SUPPLIED PASSAGE:
Monitoring Device Health and Performance at Scale with FlowFuse

Track and Optimize Edge Device Performance with Node-RED and FlowFuse.

Back to Blog Posts
Image representing null

Edge devices are everywhere, and their numbers are skyrocketing—from 2.7 billion in 2020 to a projected 7.8 billion by 2030, according to various reports. As these devices become critical for automation and data processing, monitoring their health is essential to ensure reliability and efficiency.

Tracking CPU usage, memory, and system performance helps detect potential issues early, preventing downtime and optimizing operations. In this post, we will explore how to monitor devices using Node-RED and scale this process efficiently with FlowFuse.

What is Device Health Monitoring, and Why is it Important?

Edge devices power IoT and automation, handling communication and data processing. As their numbers grow, ensuring they run efficiently is crucial.

Monitoring device health means tracking key metrics like CPU usage, memory, uptime, and system load. High CPU usage or low memory can slow down processes, disrupt data flow, and reduce efficiency.

For example, in manufacturing, edge devices connect machines to cloud systems for real-time data. If a device fails, production can be impacted.

Regular monitoring helps detect issues early, prevents downtime, and keeps devices running smoothly.

Getting Started with Monitoring Devices

We will begin by monitoring a single device, such as a Raspberry Pi, collecting system data, and visualizing it using FlowFuse. Once the process is clear, we will expand it to monitor multiple devices at scale.

Prerequisites

Before you begin, ensure you have the following:

  1. Running Node-RED Instance: You need a running Node-RED instance on the device you want to monitor. The easiest way to set this up is with the FlowFuse Device Agent, which provides secure remote access, real-time collaboration, snapshots for quick recovery, DevOps tools, and device group management. With it, you can push updates to multiple devices with a single click.

For a step-by-step installation guide, refer to the FlowFuse Device Agent Quickstart.

If you haven’t yet signed up for a FlowFuse account, sign up now.

  1. Required Node-RED Nodes: To collect system data and display it on a dashboard, install the following Node-RED nodes via the Node-RED Palette Manager:
  • node-red-contrib-os: Retrieves system information such as memory, uptime, and load.
  • node-red-contrib-cpu: Monitors CPU usage.
  • @flowfuse/node-red-dashboard: Provides UI components for visualizing system metrics.
  • node-red-contrib-moment: Formats uptime duration in a human-readable format.

Collecting CPU and System Metrics with Node-RED

Now that Node-RED is running on your device, it’s time to gather essential system metrics. Monitoring CPU usage, memory consumption, system uptime, and load averages helps you monitormonitor performance and spot potential issues before they become serious problems.

WORK TO DO:
a) In the device health monitoring post, which Node-RED node formats uptime duration in a human-readable format?
b) Write the next part of the device health monitoring post, starting after its final sentence.

ITEMS:
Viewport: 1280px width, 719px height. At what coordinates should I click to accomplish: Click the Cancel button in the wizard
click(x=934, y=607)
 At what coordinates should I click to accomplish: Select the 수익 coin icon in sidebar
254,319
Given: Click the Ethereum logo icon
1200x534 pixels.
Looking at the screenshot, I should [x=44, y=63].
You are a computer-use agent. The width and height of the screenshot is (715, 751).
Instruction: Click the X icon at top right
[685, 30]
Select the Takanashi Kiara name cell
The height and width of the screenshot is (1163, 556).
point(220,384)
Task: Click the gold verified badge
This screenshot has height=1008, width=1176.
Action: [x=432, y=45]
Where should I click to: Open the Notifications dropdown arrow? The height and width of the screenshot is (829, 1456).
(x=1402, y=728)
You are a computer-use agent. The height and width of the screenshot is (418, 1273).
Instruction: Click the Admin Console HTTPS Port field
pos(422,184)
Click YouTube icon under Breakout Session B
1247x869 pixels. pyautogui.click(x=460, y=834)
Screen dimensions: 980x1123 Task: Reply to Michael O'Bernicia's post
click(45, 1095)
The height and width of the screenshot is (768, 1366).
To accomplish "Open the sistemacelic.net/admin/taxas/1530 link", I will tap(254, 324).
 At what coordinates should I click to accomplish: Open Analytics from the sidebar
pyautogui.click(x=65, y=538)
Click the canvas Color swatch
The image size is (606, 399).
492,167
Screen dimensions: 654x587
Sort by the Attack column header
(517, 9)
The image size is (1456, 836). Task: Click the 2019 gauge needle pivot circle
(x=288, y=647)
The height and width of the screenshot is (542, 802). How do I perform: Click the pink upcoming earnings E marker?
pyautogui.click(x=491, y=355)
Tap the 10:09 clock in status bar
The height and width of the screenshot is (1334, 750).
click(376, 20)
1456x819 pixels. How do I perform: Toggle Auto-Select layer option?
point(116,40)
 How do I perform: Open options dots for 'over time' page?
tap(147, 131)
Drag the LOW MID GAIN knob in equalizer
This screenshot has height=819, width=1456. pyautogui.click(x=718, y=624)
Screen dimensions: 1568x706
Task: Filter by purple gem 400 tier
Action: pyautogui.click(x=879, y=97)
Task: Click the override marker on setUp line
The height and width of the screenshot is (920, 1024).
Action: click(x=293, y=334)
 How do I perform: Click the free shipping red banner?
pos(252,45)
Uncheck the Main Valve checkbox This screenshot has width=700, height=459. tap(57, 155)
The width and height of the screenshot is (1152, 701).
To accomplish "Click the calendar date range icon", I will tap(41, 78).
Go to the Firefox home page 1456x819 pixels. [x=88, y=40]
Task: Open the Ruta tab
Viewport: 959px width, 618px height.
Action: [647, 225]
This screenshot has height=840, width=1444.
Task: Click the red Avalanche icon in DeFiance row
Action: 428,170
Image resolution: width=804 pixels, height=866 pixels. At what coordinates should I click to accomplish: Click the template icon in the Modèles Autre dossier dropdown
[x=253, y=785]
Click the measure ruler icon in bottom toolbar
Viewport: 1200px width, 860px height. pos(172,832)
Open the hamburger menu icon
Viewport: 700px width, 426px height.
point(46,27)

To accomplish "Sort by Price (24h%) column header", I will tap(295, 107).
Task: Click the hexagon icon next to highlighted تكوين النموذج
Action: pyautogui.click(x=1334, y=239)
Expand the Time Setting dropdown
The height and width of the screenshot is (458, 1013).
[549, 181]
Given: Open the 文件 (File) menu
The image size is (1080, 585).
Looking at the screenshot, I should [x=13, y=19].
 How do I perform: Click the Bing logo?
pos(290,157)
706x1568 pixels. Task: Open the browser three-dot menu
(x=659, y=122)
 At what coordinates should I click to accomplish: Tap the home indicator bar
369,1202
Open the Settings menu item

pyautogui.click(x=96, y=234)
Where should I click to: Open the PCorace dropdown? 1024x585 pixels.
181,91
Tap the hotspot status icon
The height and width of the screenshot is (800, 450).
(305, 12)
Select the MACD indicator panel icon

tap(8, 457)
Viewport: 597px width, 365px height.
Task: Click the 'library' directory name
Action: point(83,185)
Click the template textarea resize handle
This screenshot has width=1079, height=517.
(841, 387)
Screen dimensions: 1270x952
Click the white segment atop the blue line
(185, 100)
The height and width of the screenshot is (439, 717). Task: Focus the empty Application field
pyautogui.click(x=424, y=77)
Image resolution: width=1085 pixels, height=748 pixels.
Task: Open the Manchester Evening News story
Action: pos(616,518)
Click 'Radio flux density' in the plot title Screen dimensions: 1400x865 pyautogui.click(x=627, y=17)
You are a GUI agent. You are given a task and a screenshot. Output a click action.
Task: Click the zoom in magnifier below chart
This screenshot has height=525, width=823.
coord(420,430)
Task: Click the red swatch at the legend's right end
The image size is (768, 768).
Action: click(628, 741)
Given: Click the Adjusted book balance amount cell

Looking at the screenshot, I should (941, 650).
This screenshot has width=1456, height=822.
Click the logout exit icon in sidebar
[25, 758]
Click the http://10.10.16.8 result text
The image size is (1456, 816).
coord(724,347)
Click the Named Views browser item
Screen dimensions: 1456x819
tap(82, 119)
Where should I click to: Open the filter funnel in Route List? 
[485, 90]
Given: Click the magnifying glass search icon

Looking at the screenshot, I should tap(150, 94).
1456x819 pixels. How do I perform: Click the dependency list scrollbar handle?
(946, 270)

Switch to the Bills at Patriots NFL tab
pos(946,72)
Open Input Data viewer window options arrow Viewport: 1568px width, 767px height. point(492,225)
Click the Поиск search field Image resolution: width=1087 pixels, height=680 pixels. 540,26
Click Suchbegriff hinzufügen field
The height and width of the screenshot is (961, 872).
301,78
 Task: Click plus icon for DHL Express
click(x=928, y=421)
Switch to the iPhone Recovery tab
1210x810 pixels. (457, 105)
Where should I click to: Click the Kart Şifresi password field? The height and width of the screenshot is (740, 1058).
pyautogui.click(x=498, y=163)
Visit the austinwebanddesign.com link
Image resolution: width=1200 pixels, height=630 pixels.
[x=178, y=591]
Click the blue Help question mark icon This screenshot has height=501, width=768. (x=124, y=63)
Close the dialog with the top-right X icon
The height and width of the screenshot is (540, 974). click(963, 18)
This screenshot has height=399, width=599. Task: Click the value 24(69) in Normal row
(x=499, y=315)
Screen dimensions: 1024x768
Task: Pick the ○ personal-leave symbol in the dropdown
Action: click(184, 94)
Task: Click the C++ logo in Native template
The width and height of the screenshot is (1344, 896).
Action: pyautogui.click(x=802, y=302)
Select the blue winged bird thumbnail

ANSWERS FOR THE EXERCISE:
a) node-red-contrib-moment

b)
Let’s break it down step by step.

Collecting CPU Usage Data

To start, let’s capture CPU usage in real time:

  1. Drag a CPU node from the "Performance" category onto the canvas.
  2. Double-click the node and uncheck all options except "Send a message for overall usage." This ensures you get a clear view of total CPU performance. If you need per-core metrics, you can enable the other options.
  3. Add an Inject node, double-click it, and set it to trigger at a suitable interval (e.g., every second, every 10 seconds, or every 30 seconds). Connect its output to the CPU node.
  4. Add a Debug node and connect it to the output of the CPU node. This lets you view CPU data in the debug pane.
  5. Click Deploy in the top-right corner of the Node-RED editor.

Your debug pane will now start showing live CPU usage data:

An image showing the flow that gathers CPU usage data and prints it in the debug pane An image showing the flow that gathers CPU usage data and prints it in the debug pane

Monitoring Memory Usage

Next, let’s track memory consumption:

  1. Drag a Memory node onto the canvas and double-click it.
  2. Choose the unit for memory display (e.g., gigabytes for easier readability).
  3. Connect the Memory node’s input to the Inject node’s output.
  4. Connect the Memory node’s output to the existing Debug node.
  5. Click Deploy to start monitoring.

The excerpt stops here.